Décrochage de portrait : état de nécessité (Tbl. corr. Lyon) ou simple vol en réunion (Tbl. corr. Paris) ?

La mode est au décrochage de portraits du Président de la République, pour faire le buzz en même temps qu’on fait une infraction. Pour s’en prendre aussi à la France, dont les efforts sont certes insuffisants (voir ici) mais n’oublions pas que la France est dans les moins mal classées du monde tout de même sur de nombreux objectifs du développement durable (voir ici).

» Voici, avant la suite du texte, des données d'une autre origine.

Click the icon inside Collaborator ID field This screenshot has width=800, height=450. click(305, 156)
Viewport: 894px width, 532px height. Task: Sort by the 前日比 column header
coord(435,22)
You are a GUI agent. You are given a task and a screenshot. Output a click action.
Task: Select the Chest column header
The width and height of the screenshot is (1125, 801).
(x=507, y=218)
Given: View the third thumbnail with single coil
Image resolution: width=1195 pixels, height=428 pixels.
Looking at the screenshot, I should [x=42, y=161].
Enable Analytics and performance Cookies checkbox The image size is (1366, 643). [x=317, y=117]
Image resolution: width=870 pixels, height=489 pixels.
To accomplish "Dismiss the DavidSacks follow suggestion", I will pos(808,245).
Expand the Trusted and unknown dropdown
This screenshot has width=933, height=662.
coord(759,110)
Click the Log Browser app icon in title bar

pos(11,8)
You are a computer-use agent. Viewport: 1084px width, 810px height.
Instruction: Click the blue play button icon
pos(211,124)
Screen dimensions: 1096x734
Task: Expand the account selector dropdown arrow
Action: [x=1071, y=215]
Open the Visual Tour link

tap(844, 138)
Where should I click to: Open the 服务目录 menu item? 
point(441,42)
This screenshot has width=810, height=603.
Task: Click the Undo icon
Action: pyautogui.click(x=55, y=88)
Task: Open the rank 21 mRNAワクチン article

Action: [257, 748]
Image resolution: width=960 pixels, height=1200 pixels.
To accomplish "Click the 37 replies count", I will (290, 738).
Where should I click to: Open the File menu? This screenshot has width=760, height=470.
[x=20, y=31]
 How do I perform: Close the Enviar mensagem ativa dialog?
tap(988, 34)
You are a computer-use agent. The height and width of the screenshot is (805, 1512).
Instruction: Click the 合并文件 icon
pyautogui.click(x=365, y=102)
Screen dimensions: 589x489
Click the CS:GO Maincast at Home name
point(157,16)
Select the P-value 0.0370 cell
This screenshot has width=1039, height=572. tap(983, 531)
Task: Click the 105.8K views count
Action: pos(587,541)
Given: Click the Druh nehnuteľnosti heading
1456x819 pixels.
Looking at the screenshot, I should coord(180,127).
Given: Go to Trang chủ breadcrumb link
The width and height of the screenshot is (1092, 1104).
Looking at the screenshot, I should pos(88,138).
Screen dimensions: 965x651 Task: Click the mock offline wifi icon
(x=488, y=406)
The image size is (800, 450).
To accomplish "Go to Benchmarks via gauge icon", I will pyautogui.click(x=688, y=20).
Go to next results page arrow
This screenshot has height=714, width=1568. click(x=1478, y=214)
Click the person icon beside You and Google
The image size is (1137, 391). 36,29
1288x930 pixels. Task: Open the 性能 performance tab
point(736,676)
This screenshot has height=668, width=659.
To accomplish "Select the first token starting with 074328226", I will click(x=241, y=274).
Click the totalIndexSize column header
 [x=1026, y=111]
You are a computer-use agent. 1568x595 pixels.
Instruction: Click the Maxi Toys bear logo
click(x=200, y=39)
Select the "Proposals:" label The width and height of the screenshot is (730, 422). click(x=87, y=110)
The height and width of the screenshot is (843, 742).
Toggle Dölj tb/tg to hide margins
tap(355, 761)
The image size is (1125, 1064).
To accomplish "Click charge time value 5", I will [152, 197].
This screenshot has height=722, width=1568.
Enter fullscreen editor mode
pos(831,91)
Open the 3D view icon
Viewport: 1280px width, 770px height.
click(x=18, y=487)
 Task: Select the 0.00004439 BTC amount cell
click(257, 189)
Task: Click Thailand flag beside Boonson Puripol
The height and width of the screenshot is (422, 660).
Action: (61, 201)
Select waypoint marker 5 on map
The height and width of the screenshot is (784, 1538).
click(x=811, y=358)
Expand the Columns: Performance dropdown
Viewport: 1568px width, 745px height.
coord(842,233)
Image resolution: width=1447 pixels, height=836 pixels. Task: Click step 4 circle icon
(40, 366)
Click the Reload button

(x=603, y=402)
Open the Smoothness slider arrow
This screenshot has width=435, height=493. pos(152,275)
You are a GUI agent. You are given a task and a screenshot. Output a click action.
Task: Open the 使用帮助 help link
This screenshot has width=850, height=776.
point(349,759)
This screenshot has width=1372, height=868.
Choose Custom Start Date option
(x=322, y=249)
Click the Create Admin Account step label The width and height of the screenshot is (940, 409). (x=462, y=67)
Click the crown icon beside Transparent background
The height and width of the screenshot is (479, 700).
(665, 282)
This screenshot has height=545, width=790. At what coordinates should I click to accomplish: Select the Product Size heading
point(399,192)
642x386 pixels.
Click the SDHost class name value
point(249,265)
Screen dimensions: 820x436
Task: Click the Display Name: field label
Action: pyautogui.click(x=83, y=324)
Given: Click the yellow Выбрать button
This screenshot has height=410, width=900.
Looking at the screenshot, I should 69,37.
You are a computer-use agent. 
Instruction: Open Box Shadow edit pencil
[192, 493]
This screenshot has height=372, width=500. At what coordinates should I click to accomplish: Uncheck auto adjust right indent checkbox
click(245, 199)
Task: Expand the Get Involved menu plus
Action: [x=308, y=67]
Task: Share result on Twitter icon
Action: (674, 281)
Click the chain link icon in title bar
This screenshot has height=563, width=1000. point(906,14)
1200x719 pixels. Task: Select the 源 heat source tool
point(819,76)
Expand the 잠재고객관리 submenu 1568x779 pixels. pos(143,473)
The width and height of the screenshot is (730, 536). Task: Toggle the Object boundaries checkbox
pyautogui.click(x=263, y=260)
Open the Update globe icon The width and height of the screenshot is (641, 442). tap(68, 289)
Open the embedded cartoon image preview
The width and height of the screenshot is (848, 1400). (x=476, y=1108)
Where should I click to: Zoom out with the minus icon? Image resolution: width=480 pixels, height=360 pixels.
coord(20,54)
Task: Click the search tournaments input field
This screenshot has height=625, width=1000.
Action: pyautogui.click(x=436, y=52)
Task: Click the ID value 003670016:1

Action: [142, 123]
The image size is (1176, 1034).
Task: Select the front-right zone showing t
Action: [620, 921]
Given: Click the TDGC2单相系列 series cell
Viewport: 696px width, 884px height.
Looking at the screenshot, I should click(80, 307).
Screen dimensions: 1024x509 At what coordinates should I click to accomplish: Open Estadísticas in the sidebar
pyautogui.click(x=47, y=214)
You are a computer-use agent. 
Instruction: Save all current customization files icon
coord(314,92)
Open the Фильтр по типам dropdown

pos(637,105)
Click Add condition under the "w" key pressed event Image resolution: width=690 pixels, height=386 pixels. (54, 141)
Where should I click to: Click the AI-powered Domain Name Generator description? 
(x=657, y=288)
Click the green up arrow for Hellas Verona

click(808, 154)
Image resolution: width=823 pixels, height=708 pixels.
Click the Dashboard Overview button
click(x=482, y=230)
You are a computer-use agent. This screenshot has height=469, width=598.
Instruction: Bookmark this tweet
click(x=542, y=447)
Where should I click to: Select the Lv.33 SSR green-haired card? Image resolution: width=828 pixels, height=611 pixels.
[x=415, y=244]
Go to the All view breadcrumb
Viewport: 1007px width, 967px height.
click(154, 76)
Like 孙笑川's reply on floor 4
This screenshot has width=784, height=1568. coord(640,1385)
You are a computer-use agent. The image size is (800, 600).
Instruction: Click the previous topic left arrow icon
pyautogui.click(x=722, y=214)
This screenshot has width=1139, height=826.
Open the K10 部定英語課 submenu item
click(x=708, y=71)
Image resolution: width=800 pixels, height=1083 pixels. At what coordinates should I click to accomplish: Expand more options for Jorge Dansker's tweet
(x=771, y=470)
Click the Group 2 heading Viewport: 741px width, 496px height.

Faire une infraction sans lien avec l’objet que l’on défend n’est pas l’acte écologique le plus naturel, mais il s’est trouvé un juge, à Lyon, pour détourner la notion d’état de nécessité, en quelque sorte, au point d’absoudre de tels comportements. Voir :

 

Le Tribunal correctionnel de Paris a été plus strict en condamnant hier 8 décrocheurs de portraits d’E. Macron à une amende de 500 € chacun pour vol en réunion (nous n’avons pas ce jugement).  L’état de nécessité a été rejeté par le tribunal, faute de danger actuel et imminent.

En réalité, le danger est actuel est imminent selon nous, mais c’est l’absence de lien entre la cause (le danger) et l’acte accompli qui nous semble écarter cette ligne de défense s’il nous est permis d’émettre un avis personnel.